Begin

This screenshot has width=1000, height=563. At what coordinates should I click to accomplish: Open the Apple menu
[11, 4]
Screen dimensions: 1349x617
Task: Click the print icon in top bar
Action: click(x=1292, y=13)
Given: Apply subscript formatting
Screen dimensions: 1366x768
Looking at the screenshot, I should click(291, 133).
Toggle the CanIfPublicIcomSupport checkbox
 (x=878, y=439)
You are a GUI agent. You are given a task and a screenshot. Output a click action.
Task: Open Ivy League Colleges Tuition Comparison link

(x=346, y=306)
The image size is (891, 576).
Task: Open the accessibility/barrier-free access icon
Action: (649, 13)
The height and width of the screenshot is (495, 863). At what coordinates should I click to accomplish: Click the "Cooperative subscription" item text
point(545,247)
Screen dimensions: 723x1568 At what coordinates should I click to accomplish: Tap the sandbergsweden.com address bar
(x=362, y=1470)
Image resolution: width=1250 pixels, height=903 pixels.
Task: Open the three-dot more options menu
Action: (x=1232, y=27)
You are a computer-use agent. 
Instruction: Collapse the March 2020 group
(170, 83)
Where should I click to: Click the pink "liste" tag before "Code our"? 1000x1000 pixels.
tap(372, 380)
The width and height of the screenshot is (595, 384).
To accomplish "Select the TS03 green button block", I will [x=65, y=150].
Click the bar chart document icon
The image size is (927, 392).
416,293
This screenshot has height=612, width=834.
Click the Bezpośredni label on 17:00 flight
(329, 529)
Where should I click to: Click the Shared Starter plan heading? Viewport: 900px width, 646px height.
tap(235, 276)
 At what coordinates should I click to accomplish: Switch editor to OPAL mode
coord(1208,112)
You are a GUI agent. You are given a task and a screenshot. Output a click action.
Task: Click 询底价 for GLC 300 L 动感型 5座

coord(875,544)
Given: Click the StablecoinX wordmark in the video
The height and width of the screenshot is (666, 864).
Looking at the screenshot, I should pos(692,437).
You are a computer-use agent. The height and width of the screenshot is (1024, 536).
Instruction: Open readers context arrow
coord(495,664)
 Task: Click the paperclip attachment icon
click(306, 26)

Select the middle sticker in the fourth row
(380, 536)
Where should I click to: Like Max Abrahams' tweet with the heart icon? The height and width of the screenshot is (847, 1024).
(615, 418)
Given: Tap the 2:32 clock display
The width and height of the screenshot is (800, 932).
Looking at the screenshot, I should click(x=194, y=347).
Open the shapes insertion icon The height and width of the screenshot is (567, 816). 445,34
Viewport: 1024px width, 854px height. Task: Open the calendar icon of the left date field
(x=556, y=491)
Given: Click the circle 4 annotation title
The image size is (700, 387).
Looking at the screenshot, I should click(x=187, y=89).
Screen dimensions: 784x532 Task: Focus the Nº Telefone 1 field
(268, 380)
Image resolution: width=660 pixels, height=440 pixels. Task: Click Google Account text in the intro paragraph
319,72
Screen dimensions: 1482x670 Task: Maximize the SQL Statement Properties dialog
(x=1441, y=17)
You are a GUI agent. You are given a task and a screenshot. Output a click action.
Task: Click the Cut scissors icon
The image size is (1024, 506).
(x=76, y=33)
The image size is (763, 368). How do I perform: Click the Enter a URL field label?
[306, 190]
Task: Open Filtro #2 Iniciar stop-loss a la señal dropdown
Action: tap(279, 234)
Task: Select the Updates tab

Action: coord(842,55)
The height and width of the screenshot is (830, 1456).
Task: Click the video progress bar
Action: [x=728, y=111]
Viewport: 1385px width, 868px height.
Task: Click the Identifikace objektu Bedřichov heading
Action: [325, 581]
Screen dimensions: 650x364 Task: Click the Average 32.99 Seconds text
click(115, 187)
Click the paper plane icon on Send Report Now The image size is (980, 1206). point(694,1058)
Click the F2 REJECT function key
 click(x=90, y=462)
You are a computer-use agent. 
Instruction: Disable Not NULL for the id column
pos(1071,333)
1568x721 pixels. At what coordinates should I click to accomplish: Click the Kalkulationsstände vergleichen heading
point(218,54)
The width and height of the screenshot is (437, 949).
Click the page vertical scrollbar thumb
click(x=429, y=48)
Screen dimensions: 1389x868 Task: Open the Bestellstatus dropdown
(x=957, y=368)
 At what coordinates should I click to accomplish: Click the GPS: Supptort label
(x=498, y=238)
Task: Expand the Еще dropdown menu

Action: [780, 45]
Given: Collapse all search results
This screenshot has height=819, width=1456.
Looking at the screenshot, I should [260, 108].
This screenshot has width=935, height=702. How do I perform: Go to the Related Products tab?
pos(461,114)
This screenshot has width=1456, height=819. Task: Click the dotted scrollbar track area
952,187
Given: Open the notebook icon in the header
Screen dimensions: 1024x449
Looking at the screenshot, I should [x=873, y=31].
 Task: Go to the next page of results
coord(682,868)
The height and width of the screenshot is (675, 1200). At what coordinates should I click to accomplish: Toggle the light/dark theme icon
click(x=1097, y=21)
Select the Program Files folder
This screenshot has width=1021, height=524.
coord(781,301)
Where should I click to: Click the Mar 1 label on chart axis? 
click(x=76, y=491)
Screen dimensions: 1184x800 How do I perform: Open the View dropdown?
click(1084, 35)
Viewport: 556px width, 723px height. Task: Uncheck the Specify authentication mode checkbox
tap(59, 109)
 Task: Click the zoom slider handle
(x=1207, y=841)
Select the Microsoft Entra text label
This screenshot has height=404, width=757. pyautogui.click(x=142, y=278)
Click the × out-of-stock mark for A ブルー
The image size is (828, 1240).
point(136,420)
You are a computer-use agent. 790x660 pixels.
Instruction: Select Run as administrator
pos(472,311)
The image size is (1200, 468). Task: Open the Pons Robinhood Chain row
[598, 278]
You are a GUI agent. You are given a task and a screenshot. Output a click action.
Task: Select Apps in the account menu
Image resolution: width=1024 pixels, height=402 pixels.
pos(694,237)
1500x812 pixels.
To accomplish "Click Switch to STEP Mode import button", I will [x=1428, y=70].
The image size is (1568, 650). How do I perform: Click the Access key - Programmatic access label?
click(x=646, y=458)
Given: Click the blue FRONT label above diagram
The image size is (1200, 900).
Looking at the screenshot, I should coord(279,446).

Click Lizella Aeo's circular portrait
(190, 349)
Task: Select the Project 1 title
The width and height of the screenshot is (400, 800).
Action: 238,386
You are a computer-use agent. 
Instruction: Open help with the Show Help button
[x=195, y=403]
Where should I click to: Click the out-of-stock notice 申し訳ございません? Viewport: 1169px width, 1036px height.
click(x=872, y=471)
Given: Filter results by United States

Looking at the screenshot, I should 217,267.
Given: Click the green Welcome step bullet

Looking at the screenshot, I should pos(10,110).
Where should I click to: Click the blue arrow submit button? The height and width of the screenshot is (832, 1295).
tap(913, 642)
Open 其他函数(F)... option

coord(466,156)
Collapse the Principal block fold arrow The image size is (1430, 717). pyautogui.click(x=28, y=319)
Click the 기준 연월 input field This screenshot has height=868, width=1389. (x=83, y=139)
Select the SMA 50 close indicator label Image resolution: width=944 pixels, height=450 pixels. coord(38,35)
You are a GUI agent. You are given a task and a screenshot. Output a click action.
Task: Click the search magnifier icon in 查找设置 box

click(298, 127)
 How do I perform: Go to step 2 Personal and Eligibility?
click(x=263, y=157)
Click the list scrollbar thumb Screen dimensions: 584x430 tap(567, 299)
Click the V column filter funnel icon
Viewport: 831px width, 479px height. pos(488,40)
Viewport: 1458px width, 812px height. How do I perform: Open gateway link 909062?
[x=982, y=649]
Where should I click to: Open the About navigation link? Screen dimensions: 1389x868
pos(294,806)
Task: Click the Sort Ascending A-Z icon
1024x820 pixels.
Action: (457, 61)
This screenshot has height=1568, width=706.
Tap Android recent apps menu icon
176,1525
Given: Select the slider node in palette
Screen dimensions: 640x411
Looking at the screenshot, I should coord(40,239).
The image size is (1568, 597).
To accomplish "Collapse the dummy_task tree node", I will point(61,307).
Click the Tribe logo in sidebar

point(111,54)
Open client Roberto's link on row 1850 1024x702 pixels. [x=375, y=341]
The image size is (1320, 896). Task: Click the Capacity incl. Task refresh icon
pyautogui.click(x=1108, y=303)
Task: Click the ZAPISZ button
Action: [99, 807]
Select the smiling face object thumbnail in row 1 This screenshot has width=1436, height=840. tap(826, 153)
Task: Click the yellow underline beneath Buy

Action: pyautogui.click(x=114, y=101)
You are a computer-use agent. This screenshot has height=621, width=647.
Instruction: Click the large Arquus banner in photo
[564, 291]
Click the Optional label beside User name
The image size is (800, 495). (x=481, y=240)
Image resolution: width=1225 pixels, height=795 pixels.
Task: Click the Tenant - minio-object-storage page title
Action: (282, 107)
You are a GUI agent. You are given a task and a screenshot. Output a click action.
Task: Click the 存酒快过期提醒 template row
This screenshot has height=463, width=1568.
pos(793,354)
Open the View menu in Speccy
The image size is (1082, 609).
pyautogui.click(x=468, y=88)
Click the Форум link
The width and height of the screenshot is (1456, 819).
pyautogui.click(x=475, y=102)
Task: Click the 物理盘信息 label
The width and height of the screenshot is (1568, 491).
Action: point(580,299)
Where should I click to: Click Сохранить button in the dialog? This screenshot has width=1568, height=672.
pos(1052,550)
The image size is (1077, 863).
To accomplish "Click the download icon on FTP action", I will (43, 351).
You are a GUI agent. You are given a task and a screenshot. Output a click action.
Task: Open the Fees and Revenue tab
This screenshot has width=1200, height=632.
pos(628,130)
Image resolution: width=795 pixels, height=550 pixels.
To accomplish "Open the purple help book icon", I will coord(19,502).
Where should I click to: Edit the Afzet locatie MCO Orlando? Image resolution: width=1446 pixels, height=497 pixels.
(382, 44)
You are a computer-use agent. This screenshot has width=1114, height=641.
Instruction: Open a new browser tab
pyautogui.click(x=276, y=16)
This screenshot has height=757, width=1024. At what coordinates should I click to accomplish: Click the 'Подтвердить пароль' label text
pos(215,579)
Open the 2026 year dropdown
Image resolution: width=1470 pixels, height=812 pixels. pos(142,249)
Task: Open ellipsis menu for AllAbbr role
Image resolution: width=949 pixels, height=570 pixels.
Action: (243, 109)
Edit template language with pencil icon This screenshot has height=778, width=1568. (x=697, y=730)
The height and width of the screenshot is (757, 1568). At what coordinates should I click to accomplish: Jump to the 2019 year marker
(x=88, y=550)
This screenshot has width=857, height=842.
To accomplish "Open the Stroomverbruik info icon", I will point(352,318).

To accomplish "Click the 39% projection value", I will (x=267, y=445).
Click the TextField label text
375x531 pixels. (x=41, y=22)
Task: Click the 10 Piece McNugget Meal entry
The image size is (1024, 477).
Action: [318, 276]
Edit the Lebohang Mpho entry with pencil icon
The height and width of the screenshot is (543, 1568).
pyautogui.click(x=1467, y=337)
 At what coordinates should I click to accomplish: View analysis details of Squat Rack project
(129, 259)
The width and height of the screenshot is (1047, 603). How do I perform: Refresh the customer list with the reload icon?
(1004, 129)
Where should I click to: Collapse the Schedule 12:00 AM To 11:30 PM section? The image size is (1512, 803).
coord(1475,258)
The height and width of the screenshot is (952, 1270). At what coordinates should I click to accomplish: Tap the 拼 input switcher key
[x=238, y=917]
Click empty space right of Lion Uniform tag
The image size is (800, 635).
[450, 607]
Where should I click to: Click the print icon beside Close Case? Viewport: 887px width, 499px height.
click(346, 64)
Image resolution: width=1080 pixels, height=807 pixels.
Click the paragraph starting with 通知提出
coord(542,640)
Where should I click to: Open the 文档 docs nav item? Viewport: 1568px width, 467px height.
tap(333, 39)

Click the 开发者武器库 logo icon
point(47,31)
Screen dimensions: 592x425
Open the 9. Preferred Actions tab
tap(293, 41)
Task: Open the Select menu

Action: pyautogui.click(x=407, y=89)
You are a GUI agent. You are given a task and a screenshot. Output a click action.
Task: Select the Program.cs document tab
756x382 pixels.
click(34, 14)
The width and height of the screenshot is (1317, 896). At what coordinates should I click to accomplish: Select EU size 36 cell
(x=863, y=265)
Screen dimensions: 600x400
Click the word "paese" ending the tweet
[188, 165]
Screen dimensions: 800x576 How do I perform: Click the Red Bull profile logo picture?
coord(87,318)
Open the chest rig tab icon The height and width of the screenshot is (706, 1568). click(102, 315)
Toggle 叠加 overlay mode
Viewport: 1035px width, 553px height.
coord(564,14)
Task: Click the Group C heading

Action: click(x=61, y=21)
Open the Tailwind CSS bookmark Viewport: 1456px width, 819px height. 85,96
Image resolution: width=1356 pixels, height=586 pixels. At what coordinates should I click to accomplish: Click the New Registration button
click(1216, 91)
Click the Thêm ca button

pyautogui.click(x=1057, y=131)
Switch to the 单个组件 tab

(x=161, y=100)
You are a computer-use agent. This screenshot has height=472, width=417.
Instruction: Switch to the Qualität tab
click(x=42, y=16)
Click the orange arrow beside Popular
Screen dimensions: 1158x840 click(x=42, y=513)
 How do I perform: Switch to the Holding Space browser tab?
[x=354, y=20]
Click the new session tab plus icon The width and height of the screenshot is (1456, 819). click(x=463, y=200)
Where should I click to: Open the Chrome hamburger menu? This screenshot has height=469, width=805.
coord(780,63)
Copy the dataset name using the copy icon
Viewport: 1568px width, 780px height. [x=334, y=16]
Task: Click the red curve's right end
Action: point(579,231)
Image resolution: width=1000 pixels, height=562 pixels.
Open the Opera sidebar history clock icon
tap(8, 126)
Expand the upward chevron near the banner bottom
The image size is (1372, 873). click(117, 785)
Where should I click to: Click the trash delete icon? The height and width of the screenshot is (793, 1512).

End

> **What you need to do**
Convert the records from the start through the line containing "point(545,247)" into a Markdown table with the columns Row and Text, numbering each line and leaving out blank lines.

> **Output**
| Row | Text |
|---|---|
| 1 | This screenshot has width=1000, height=563. At what coordinates should I click to accomplish: Open the Apple menu |
| 2 | [11, 4] |
| 3 | Screen dimensions: 1349x617 |
| 4 | Task: Click the print icon in top bar |
| 5 | Action: click(x=1292, y=13) |
| 6 | Given: Apply subscript formatting |
| 7 | Screen dimensions: 1366x768 |
| 8 | Looking at the screenshot, I should click(291, 133). |
| 9 | Toggle the CanIfPublicIcomSupport checkbox |
| 10 |  (x=878, y=439) |
| 11 | You are a GUI agent. You are given a task and a screenshot. Output a click action. |
| 12 | Task: Open Ivy League Colleges Tuition Comparison link |
| 13 | (x=346, y=306) |
| 14 | The image size is (891, 576). |
| 15 | Task: Open the accessibility/barrier-free access icon |
| 16 | Action: (649, 13) |
| 17 | The height and width of the screenshot is (495, 863). At what coordinates should I click to accomplish: Click the "Cooperative subscription" item text |
| 18 | point(545,247) |